Si volvieran la vista atrás en su propia educación, estoy seguro de que no serán las vívidas, plenas e instructivas horas de travesuras las que lamentan, sino más bien los insulsos y desgraciados momentos, entre sueño y sueño, en medio de las clases. Por mi parte, puedo decir que no fueron pocas las clases a las que asistí en mi época, todavía recuerdo que el girar del trompo es un caso de Estabilidad Cinética. También recuerdo que la enfiteusis no es una enfermedad, ni el estilicio un crimen. Pero aunque no renuncio a esta parte de la ciencia, tampoco las sitúo al mismo nivel que las cosas sueltas que aprendí en la calle mientras jugaba a ausentarme de clases. No es el momento de extenderse sobre este potente lugar educativo, que fue la escuela favorita de Dickens y Balzac, y que cada año entrega tantos inmemorables maestros en la Ciencia de los Aspectos de la Vida. Bastará decir esto: si un niño no aprende en las calles es porque no tiene ninguna facultad de aprendizaje. No es necesario vagar siempre en las calles, porque si él prefiere, puede ir al campo atravesando los barrios residenciales. O puede lanzarse bajo unos matorrales o sentarse al lado de unas lilas, y fumar pipa tras pipa, al son del agua que pasa entre las piedras. Un ave cantará en la espesura. Y ahí él puede caer en una rama amable del pensamiento y considerar las cosas desde una nueva perspectiva. Entonces, si esto no es educación ¿qué es? Podemos imaginar al Sr.Worldly Wiseman acercándose al joven y manteniendo con él la siguiente conversación:
—Hola jovencito ¿qué haces tú aquí?
—A decir verdad, señor, tomo mi descanso.
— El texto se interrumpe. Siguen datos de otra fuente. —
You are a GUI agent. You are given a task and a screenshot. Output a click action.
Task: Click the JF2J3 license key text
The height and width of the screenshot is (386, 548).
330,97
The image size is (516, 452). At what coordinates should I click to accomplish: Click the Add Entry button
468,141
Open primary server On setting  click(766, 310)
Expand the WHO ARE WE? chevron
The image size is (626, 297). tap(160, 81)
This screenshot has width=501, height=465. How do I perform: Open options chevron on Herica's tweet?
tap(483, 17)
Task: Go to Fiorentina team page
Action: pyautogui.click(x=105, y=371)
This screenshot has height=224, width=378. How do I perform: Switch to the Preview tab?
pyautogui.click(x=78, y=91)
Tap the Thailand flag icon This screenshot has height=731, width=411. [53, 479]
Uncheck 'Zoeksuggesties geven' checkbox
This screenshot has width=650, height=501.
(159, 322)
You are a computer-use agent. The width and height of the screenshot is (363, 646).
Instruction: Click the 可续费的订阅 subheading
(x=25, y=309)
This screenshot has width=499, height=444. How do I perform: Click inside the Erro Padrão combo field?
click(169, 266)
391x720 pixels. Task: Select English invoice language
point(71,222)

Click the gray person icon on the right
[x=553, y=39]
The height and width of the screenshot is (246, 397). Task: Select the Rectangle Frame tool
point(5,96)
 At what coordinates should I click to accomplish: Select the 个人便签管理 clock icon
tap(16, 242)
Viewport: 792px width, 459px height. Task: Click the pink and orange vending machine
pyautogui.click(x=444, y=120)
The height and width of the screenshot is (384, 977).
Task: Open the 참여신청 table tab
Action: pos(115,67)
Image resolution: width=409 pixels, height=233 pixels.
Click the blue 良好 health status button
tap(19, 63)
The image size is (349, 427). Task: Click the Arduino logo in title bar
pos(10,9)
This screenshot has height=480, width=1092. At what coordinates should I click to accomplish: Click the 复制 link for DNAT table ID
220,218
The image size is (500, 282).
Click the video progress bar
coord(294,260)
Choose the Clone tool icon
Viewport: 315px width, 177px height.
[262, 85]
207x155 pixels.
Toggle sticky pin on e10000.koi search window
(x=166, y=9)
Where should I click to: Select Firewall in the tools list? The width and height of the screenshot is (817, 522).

—¿Y no es acaso ésta tu hora de clase? no deberías aplicarte a tus libros con diligencia, para al final obtener útiles conocimientos?
—Si me lo permite, así también aprendo
—¡Aprender! ¿Qué y de qué manera? ¿Acaso matemáticas?
—No, puede estar seguro.
—¿Metafísica, pues?
—Tampoco
—¿Es algún lenguaje?
—No, tampoco es lenguaje.
—¿Es de comercio?
—No tampoco es de comercio.
—¿Entonces, qué cosa es?
—“En realidad, señor, como luego va a llegar mi tiempo de peregrinación, deseo saber qué es lo que hacen las personas generalmente en mi caso, y donde están los peores abismos y espesuras del camino; así como también, las cosas que de más utilidad me serán para andarlo. Además, me siento aquí, al lado de este arroyo, para aprender a raíz del corazón una lección que mi maestro llama Paz o Contento”.

Robert Louis Stevenson: Apología de los Ociosos III

Para esos momentos el Sr. Worldly Wiseman estaría mucho más conmovido por la ira, y sacudiendo su bastón de un modo amenazador, le grita a este sabiondo: “¡Aprender así! ¡Si por mi fuera todos estos pícaros recibirían unos buenos azotes del verdugo!”.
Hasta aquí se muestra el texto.